At the time, Willis had only one of her records. So Reichardt gave her some copies of her music from his collection. Stephanie Walker said she still safeguards those records her mother made.

Growing up, Walker knew her mother had been a singer. On a couple of occasions Willis even sang at Lincoln Elementary where Walker attended school before graduating from Valley High in Santa Ana.

“People would come the next day and they would be ‘I didn’t know your mom could sing!’

Walker said her mother had no regrets about her singing career. She called it fun while it lasted and then “just went on with life.”

They lived in Garden Grove briefly, then settled back in the southwest Santa Ana neighborhoods where she had resided when first coming to Southern California.
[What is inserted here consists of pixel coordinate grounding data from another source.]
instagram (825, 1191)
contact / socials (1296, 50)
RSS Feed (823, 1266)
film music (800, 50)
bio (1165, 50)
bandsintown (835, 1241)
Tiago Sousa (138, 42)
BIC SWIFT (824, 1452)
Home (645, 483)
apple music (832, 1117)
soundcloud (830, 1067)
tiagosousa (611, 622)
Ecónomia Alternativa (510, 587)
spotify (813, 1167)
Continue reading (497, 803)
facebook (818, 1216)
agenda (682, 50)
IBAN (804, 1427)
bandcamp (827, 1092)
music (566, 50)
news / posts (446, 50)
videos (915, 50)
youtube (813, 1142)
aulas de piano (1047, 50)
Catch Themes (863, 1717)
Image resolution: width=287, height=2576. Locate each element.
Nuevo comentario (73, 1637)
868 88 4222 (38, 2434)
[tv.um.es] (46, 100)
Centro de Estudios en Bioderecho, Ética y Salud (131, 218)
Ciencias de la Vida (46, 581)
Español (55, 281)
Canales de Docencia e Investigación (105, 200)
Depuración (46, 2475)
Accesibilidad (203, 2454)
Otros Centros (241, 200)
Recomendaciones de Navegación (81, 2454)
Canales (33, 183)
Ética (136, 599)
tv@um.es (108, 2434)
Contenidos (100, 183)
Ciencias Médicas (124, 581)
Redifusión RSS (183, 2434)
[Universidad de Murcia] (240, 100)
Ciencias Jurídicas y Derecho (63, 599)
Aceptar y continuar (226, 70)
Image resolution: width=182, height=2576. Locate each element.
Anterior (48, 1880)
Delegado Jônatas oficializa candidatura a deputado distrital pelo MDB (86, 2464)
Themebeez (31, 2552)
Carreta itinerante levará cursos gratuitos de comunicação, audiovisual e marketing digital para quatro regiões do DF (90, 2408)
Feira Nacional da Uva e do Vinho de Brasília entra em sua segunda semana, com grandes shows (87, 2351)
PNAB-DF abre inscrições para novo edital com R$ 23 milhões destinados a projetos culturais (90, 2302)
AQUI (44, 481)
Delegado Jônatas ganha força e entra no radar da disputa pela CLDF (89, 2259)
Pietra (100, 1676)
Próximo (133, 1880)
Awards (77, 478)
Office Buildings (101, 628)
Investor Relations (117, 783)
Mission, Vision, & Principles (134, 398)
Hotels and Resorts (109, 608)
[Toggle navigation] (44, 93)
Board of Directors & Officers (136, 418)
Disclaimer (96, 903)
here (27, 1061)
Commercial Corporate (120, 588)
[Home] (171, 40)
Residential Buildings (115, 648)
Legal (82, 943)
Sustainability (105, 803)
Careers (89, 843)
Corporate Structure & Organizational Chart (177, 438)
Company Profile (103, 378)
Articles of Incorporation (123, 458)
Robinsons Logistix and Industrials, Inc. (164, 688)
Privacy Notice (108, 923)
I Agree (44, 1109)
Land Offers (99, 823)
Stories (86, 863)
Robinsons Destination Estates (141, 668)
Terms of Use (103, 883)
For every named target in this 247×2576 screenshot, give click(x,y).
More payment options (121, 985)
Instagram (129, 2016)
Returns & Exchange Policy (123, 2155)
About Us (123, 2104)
At the time, most of the county’s black residents lived in the area and they formed a tight-knit community.

Her mother briefly worked in a factory before passing a test for the U.S. Postal Service. For much of her time with the post office, Willis worked the machines that key in ZIP codes.

“She knew every ZIP code,” Walker said. “We’d say what’s the ZIP code for San Jose and she’d say it right off.”

How Willis ended up homeless is unclear. She did not suffer from mental illness, but she briefly did struggle with drug abuse, Walker and friends confirmed. She was clean at the time of her death; she suffered a stroke a few years ago, but her health generally was good.

At one time, Willis lived in a van parked near the former Masonic Lodge in downtown Santa Ana. Her boyfriend at the time was a janitor at the lodge, said T. Leon Barry, a local historian who knew Willis for more than 30 years. 

Berry, who heads the Santa Ana Black Historical Society, said Willis continually resisted offers from family and friends to come live with them. She also declined money offered by friends who wanted to help her find an apartment.

“She didn’t want to stay in a shelter, she didn’t want to stay with anybody,” Walker said.

“I don’t know why to this day.”

Walker said she’d come to see her mother most days, visits that included taking her to get her hair and nails done, or bringing Willis’ grandchildren and identical twin great-grandkids to spend time with her. Occasionally, Willis would spend a night or two at Walker’s home, in Riverside, but she always wanted to return to Santa Ana. Walker said she last saw her mother around noon Sunday, the day before she died.

Willis spent the night before her death sleeping in her usual spot, beneath a covered business walkway on First Street, around the corner from the Southwest Community Center and across the street from the Bristol Station Post Office. With lights left on for security purposes, Willis told the owners of a nearby business, La Amiga Fabric, that she felt safe.

She wasn’t.

“A monster took her,” said Gerardo Rodriguez, the son of the fabric store owner.

Rodriguez said Willis was the only homeless person they let sleep in front of their shop. He’d often chat with Willis, who he said took care to arrive after the shop closed and to be gone by 6 a.m., before it reopens. She also kept the area clean.

Like so many who knew Willis, Rodriguez was surprised to learn, after she died, that she’d been a singer.

He went to YouTube to listen to her recordings.

“I was just amazed.”

The family plans a memorial service on Jan. 13 that will be open to the community.

SCNG staff writer Scott Schwebke contributed to this report.